Imagine you have a picture book with different images, like animals, toys, and foods. You want to know more about the pictures, like how many animals are there, what toys are in the picture, or which food is the biggest.
Right now, computers use something called end-to-end models to figure out these things. It's like they look at the whole picture and try to guess the answers, but sometimes, they can't explain how they got those answers.
In this paper, authors came up with a new way for computers to understand pictures, just like how you put puzzles together, piece by piece. This new way is called a ViperGPT, and it uses a helper called GPT-3 Codex. This helper is like a super smart friend who knows a lot about different things.

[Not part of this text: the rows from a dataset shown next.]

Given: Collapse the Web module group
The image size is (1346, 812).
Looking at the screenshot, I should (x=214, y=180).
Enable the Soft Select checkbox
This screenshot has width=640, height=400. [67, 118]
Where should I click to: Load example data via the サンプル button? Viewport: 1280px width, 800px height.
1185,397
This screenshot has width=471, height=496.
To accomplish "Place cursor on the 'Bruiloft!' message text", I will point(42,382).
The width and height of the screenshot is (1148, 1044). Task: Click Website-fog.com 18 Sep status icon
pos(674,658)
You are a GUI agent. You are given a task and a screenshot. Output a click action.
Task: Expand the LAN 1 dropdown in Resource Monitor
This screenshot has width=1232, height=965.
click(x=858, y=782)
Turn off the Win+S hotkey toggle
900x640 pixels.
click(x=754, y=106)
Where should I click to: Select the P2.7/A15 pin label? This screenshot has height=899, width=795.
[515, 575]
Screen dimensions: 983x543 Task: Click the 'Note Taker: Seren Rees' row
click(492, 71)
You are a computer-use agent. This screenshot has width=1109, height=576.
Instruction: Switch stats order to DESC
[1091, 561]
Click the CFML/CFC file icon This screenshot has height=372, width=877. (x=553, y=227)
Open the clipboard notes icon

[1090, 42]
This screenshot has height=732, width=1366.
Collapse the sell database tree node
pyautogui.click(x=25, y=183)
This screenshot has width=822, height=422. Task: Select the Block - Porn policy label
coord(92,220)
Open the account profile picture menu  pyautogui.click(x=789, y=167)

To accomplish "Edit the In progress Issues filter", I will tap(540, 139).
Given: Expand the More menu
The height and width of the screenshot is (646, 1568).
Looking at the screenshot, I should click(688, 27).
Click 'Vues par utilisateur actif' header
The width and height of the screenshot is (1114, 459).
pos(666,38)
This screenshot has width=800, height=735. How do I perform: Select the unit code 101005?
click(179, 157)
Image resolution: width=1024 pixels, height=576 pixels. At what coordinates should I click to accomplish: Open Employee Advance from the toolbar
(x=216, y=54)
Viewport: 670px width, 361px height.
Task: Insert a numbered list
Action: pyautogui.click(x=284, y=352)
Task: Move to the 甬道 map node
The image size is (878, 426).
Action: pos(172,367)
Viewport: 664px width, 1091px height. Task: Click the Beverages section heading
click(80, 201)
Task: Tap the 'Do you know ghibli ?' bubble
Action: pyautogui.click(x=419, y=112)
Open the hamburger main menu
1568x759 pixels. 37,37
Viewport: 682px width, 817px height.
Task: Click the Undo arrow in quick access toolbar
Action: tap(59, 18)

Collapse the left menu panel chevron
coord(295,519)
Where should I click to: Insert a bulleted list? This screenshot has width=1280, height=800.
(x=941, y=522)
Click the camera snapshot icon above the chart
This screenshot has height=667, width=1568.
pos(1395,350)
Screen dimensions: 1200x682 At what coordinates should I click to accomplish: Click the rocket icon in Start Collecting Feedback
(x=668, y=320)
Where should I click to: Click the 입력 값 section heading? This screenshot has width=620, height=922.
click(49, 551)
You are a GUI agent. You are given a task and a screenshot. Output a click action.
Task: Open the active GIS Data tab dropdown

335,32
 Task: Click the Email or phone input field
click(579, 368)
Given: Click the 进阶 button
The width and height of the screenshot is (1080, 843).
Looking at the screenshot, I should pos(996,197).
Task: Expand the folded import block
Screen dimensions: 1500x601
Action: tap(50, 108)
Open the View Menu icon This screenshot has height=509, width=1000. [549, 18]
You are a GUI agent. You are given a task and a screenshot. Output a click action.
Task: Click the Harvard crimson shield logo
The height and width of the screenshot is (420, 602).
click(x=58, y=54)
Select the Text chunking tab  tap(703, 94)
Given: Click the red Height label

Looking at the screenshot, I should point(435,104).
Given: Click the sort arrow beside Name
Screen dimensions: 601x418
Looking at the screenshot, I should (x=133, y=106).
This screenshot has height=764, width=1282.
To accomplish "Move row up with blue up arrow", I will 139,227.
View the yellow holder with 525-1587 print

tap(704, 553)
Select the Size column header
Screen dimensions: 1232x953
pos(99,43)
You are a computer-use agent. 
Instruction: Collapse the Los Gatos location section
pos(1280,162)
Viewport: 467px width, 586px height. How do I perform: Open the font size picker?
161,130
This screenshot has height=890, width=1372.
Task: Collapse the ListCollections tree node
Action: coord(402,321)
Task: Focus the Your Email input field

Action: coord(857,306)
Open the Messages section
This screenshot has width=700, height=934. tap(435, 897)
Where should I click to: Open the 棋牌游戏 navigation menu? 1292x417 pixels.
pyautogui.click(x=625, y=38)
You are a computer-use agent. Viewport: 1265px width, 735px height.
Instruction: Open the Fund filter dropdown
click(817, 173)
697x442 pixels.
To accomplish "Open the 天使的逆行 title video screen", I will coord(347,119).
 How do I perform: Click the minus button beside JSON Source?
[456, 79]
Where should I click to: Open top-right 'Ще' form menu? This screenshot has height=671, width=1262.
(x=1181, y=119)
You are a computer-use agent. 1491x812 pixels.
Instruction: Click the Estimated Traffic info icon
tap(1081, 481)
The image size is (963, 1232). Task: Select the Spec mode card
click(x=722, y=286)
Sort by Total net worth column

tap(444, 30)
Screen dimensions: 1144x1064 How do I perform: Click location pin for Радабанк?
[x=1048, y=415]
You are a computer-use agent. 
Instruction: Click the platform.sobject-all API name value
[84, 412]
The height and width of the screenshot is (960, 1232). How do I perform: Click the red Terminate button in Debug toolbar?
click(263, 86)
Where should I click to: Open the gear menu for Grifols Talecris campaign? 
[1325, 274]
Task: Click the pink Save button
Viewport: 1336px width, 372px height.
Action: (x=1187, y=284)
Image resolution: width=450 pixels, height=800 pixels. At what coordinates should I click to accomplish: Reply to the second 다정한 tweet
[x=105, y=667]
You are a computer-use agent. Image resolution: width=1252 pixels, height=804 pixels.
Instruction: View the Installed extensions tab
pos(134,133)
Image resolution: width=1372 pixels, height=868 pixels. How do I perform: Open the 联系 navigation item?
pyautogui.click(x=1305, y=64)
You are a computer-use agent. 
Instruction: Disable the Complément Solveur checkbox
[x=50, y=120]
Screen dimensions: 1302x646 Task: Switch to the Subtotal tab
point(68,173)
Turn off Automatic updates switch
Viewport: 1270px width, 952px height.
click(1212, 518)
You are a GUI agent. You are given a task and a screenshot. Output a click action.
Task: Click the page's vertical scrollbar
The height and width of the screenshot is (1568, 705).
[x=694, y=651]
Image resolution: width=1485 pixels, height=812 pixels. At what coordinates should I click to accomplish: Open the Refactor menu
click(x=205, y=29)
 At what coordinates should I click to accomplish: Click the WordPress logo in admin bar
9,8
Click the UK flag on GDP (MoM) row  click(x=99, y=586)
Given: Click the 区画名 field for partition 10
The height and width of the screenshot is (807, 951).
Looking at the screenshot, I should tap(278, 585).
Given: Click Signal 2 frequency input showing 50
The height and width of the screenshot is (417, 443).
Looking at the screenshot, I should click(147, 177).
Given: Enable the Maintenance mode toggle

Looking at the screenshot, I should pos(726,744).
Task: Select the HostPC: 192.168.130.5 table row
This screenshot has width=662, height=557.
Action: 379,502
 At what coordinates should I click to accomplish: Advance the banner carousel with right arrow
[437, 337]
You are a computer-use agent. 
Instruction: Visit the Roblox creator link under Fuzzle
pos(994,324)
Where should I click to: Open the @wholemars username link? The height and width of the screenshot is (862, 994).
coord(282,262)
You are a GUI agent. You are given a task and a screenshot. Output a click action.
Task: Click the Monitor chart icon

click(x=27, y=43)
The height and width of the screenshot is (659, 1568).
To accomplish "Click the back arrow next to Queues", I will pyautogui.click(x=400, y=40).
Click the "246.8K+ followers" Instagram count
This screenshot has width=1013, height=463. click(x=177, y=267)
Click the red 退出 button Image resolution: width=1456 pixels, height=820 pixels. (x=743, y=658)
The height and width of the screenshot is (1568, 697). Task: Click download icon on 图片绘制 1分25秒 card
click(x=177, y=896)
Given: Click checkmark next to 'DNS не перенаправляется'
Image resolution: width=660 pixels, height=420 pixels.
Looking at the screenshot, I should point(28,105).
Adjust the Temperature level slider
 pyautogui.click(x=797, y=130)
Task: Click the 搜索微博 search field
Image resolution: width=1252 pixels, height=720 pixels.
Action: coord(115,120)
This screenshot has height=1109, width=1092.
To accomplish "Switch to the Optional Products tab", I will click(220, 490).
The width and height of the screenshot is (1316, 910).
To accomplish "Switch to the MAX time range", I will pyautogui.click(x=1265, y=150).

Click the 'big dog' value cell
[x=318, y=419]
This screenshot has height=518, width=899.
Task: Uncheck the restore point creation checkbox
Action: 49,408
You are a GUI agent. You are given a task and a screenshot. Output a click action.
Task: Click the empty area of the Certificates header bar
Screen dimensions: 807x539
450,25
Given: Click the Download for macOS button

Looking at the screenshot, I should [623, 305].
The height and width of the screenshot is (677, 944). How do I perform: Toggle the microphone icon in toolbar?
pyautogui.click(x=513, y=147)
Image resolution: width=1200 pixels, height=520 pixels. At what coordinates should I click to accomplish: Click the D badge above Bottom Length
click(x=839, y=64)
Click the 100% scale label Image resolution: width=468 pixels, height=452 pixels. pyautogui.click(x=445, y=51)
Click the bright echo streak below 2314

So, when you want to know something about a picture, you can ask GPT-3 Codex a question, like "how many animals are there?" GPT-3 Codex will then create a set of instructions to find the animals and count them. It's like teaching the computer to look at the picture step-by-step, just like you would do.
This new way of looking at pictures is really helpful because it can explain how it found the answers, and it's also easy to teach the computer new things or improve how it understands the pictures. This makes it better at answering questions about the images in your picture book.
People naturally combine individual steps to understand the visual world, employing compositional reasoning. However, the field of computer vision predominantly relies on end-to-end models, which lack compositional reasoning and interpretability. While end-to-end models have advanced object recognition and depth estimation, they struggle to generalize and remain uninterpretable. The author presents a new framework that leverages code-generating large language models, like GPT-3 Codex, to flexibly compose vision models based on textual queries.